Carlos is planting a lemon tree. The tree will cost \$90 to plant. Each year it will grow 7 lemons, which he can sell for \$1.5 each. It costs \$3 a year to water and feed the tree. How many years will it take before he starts earning money on the lemon tree?

The data set says the correct answer is $13$. I am not great at maths, but if I do that by hand I get $12$:

$90 / \left(7 \times 1.50 - 3\right) = 12$

But after some chatting with Claude, it seems the ambiguity is in: “… How many years will it take before he starts earning money on the lemon tree?”

I think this really highlights one of the reasons you hear engineers say, “English as a programming language isn’t sufficient”. Depending on the real world context of that question, I think either 12 or 13 years is correct. For example, if you are a struggling business and want to know when your first dollar of profit will happen, 12 is likely the correct answer. If you are an accounting firm and what to know when the P&L for the business will show a profit, then 13 is the correct answer.
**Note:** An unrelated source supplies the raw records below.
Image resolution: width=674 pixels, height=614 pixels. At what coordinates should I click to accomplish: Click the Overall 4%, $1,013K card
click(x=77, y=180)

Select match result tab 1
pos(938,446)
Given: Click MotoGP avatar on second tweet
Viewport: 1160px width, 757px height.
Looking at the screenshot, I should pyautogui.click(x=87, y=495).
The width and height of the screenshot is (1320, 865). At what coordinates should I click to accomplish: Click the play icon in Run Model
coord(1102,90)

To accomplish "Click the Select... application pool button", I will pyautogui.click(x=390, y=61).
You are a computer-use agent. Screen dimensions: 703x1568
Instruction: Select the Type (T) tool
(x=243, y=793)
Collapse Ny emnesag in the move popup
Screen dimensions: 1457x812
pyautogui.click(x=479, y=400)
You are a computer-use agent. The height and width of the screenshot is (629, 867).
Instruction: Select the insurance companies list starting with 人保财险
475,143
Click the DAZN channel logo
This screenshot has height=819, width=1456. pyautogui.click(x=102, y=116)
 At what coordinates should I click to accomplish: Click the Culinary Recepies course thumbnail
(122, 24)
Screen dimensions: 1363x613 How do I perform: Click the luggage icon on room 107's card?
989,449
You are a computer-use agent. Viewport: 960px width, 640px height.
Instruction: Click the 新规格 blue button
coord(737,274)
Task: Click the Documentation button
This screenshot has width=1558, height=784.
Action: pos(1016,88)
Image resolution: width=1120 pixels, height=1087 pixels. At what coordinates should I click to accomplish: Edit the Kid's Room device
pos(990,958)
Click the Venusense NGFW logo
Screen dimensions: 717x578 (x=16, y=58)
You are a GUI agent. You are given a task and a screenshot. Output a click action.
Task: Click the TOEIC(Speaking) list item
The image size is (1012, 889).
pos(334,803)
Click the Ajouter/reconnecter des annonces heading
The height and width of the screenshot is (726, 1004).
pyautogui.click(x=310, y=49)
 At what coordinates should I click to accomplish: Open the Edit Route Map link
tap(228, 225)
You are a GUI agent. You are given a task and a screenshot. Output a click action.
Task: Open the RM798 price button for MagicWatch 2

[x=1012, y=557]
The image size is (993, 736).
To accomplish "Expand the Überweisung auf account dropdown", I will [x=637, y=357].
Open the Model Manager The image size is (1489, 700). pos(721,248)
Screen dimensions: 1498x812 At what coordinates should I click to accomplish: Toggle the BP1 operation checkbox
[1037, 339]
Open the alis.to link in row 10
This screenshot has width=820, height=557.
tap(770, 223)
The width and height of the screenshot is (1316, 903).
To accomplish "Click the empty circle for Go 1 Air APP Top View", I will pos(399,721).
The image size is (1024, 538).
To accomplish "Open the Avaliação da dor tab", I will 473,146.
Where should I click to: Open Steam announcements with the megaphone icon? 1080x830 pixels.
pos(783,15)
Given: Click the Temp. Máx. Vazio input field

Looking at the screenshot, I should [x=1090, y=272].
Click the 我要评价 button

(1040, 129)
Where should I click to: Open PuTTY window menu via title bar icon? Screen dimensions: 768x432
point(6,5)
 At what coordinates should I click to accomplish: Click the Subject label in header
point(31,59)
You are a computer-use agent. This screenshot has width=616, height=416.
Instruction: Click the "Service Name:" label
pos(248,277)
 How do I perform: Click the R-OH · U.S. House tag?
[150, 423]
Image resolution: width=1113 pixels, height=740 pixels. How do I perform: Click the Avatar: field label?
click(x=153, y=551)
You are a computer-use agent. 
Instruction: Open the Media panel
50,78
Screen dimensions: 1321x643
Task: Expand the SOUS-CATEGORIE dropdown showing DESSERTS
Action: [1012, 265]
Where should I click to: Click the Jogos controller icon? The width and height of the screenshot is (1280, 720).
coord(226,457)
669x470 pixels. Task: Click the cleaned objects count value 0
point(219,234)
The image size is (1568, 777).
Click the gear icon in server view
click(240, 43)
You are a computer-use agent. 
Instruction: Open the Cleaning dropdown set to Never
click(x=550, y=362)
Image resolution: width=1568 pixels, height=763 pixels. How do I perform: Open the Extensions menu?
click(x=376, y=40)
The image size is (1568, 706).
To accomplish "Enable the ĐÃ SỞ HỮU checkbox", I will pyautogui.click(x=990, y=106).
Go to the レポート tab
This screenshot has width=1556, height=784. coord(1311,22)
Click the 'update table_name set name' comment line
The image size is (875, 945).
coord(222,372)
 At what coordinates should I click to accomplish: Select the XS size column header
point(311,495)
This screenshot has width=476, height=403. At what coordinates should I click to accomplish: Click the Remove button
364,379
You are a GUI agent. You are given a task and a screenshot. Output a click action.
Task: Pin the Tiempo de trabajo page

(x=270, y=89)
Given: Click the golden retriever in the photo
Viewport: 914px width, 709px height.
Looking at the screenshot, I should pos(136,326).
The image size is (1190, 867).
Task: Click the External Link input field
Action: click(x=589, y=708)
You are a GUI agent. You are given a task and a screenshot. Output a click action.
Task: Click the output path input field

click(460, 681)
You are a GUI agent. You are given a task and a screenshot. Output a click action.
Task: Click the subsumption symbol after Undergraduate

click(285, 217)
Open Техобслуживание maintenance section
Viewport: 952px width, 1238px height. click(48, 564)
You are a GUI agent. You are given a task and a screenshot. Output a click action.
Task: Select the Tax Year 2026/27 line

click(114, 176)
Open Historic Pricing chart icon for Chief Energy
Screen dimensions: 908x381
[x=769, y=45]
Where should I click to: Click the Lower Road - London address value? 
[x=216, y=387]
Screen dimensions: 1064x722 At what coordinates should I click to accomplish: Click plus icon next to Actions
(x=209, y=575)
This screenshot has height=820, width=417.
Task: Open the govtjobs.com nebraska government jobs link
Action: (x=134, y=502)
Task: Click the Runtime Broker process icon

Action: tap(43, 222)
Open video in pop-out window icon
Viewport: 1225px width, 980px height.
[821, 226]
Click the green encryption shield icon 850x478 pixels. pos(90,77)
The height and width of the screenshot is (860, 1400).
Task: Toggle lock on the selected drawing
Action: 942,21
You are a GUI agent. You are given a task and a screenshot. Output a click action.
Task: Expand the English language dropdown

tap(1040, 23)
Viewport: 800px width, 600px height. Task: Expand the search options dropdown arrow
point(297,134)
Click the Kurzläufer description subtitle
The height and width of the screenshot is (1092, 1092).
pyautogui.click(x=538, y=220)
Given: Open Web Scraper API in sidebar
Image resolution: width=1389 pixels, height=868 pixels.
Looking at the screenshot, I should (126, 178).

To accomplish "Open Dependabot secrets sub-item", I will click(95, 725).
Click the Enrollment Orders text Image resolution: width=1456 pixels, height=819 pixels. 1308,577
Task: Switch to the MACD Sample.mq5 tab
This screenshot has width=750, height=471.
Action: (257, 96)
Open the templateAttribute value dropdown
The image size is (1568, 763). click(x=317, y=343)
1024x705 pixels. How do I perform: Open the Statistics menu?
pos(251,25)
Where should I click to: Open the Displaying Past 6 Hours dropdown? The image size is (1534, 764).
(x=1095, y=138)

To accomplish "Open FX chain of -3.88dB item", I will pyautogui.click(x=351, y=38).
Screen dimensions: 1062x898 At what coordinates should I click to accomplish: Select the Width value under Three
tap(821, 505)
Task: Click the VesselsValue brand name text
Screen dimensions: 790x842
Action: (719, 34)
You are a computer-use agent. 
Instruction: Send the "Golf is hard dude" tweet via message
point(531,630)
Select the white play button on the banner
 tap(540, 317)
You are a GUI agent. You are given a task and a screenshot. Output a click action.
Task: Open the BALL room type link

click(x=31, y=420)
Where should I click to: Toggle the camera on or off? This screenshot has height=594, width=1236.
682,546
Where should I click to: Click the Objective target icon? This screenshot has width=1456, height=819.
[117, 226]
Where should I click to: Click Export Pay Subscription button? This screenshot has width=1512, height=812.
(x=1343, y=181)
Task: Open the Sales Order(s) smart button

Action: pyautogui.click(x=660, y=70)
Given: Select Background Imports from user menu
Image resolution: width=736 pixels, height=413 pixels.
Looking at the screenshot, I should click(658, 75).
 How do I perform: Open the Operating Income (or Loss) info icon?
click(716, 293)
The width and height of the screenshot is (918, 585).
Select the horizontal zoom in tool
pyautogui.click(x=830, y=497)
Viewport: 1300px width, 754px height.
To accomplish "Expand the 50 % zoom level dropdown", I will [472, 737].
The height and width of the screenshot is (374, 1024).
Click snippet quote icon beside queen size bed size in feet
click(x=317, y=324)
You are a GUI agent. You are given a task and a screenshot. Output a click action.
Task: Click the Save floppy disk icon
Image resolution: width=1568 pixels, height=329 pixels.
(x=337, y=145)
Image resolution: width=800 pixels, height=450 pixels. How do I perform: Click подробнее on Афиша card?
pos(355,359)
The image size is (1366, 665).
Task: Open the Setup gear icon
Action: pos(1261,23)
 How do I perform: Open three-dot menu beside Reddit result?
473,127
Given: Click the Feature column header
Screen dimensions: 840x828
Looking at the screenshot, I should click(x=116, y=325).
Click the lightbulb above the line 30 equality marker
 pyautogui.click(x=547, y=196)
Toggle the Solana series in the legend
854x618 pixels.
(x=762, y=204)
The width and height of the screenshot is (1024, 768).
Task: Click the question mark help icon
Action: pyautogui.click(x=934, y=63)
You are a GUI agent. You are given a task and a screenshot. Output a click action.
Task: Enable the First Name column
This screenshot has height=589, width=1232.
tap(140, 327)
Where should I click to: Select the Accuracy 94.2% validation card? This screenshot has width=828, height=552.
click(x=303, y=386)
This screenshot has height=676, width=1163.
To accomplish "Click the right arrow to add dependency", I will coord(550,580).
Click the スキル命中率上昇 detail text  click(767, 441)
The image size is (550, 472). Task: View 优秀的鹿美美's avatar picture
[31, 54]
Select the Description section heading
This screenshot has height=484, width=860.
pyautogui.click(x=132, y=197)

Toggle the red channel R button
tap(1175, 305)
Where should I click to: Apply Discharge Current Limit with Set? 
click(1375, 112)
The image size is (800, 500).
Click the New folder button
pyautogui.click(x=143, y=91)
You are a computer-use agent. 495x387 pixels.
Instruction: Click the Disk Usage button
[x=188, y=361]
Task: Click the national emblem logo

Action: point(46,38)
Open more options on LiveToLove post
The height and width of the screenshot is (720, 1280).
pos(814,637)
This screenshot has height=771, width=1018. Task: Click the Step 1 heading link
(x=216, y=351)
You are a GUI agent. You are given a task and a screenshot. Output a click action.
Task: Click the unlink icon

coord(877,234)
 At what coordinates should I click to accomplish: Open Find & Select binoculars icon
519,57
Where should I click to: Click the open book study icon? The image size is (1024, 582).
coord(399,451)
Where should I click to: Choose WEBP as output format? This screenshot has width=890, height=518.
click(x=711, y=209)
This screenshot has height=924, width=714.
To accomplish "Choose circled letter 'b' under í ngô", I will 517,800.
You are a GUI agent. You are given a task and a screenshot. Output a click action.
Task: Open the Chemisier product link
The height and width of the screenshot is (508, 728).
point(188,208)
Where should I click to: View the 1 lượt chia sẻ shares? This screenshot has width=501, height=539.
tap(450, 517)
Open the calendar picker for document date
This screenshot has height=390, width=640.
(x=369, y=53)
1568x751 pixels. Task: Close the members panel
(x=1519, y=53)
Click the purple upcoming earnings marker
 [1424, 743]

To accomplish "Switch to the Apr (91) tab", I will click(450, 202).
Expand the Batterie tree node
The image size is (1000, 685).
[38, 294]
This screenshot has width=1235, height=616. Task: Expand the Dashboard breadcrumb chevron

Just to make sure my confusion was actually warranted, I presented the question to Claude who first told me that the data set was in error:

claude saying the math is unambiguous and the data set is wrong

But then when I asked, c’mon, what are the odds of me finding an error in a well used data set used in benchmarking, and how is it that a harness with a maths tool would get it wrong, but a raw model with no math capabilities would get it right. Claude then “changed its mind” and told me the data set was correct and Strap’s “strict maths mode” made it wrong:

claude saying the dataset answer is correct because of before he starts earning money

And finally, I tried to reframe the question to see if it could tell me which is objectively correct, it (probably leaning into sycophancy), told me that both were correct depending on how you look at it:

claude saying the question and answer is ambiguous and both answers are defensible

I think this is a somewhat useful example of the short comings of an LLM, human language, benchmarks or the issues when combining all three. Regardless of if this error is coming from Strap, the dataset, human communication, or my understanding, it’s intriguing.